You must configure both host and print server HTTP port identically. If you do not configure the ports identically, the host software will not connect to the Universal Print Server. This setting changes the VDA on Citrix Virtual Apps and Desktops. In addition, you must change the default port on the Universal Print Server.

By default, the port number is set to 8080.

Valid port numbers must be in the range of 0 to 65535.

Universal Print Servers for load balancing

This setting lists the Universal Print Servers to be used to load balance printer connections established at session launch, after evaluating other Citrix printing policy settings. To optimize printer creation time, Citrix recommends that all print servers have the same set of shared printers. There is no upper limit to the number of print servers which can be added for load balancing.

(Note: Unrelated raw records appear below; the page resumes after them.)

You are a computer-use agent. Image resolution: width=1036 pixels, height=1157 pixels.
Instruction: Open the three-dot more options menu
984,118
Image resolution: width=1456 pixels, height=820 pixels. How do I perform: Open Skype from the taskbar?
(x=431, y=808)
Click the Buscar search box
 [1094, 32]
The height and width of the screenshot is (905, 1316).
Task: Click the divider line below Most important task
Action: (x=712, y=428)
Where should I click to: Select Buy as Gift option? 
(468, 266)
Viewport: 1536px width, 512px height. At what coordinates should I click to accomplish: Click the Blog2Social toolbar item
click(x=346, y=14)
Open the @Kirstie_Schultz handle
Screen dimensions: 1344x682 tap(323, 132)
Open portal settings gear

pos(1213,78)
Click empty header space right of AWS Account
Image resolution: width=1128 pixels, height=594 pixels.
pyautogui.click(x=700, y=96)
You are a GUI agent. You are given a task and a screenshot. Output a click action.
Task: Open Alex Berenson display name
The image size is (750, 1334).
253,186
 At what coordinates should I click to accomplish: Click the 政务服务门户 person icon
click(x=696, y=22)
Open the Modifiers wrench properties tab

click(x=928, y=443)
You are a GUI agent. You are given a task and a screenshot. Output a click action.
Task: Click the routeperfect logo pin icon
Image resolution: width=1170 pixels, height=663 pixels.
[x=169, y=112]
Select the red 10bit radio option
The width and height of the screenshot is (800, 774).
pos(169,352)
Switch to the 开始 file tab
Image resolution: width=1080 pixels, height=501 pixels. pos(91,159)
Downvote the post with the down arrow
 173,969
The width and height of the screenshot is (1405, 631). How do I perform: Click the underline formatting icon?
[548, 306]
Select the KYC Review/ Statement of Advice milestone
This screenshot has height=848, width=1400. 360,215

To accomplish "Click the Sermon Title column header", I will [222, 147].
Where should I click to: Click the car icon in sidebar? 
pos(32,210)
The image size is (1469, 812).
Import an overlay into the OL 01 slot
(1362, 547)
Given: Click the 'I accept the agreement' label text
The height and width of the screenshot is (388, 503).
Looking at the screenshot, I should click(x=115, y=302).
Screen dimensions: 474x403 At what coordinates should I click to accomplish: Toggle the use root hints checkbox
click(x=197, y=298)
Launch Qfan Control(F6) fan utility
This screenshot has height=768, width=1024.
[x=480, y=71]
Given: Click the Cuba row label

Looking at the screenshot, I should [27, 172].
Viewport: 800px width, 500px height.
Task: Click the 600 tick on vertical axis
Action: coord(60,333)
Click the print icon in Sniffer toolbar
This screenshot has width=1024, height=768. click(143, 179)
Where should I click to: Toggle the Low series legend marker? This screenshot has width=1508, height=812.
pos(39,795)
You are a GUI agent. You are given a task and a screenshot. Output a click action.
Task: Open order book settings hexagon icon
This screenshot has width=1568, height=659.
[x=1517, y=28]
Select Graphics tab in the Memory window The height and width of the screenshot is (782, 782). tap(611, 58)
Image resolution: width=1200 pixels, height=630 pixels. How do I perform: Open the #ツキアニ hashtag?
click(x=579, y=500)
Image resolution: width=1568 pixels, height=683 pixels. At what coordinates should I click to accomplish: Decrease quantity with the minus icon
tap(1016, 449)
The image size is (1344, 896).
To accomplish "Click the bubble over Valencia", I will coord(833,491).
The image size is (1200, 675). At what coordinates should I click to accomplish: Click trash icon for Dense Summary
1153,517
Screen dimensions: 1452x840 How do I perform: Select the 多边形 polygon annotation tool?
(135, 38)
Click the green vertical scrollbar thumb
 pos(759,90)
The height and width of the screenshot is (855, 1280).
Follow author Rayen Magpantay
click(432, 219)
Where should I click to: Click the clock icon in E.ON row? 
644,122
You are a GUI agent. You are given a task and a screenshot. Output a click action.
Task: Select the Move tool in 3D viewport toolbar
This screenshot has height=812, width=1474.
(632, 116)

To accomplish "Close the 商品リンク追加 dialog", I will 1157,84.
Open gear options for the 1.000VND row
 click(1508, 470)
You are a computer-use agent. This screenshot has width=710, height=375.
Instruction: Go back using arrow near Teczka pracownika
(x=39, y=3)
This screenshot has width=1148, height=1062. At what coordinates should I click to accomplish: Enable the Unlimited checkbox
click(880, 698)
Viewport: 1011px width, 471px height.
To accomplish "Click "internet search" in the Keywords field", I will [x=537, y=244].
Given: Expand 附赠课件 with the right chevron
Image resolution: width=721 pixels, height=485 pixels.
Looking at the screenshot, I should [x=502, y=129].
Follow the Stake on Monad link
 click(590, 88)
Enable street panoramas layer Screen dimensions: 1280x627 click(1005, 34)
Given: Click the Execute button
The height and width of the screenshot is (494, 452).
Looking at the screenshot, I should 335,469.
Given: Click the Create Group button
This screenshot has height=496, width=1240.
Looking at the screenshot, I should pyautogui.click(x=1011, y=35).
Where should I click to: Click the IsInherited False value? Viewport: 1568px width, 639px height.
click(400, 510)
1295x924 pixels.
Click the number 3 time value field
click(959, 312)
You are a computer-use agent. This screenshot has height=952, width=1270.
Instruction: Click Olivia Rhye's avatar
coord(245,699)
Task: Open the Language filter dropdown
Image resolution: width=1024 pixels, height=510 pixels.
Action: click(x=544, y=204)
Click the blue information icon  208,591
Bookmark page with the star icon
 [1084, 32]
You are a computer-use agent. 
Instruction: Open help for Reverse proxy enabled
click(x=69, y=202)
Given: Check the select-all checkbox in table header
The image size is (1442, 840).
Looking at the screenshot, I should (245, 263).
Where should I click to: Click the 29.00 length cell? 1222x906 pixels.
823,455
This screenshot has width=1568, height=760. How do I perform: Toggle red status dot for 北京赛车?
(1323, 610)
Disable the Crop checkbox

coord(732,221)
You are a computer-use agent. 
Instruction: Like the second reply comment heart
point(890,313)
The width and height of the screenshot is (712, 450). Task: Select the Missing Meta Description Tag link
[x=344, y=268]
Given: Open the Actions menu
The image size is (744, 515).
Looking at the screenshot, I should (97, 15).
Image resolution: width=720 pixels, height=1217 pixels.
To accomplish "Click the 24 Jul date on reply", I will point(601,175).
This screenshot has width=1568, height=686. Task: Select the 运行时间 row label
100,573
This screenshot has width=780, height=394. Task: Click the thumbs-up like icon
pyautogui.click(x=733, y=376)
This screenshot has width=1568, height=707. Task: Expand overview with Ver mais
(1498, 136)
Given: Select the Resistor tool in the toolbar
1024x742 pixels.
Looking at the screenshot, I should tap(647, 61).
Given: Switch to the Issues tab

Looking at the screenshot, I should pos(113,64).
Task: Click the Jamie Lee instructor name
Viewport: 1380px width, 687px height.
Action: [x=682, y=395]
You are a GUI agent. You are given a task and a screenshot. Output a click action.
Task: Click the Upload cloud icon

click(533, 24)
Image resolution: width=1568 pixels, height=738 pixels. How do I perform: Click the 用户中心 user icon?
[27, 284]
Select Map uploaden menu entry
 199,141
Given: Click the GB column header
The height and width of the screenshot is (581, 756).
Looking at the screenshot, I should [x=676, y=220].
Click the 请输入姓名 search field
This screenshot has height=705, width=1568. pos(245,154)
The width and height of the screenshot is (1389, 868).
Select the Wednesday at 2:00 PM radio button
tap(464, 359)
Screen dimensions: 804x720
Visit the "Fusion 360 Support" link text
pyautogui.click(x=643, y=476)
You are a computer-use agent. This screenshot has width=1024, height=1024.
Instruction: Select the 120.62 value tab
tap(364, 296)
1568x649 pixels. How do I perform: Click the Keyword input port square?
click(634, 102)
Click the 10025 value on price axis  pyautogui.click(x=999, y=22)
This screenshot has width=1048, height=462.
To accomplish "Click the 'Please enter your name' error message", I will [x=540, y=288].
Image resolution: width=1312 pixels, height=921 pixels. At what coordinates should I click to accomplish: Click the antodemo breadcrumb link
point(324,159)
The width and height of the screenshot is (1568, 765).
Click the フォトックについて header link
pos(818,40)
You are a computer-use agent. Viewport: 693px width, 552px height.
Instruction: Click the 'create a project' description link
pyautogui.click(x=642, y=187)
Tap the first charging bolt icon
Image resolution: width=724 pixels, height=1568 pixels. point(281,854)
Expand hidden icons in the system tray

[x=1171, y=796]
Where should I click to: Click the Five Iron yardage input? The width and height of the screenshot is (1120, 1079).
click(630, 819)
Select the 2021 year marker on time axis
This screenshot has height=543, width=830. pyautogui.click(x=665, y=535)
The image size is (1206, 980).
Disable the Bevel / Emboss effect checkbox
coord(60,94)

This setting also implements print server failover detection and printer connections recovery. The print servers are checked periodically for availability. If a server failure is detected, that server is removed from the load balancing scheme, and printer connections on that server are redistributed among other available print servers. When the failed print server recovers, it is returned to the load balancing scheme.

Click Validate Servers to check that each server is a print server, that the server list doesn’t contain duplicate server names, and that all servers have an identical set of shared printers installed. This operation may take some time.

Universal Print Servers out-of-service threshold

This setting specifies how long the load balancer should wait for an unavailable print server to recover before it determines that the server is permanently offline and redistributes its load to other available print servers.

By default, the threshold value is set to 180 (seconds).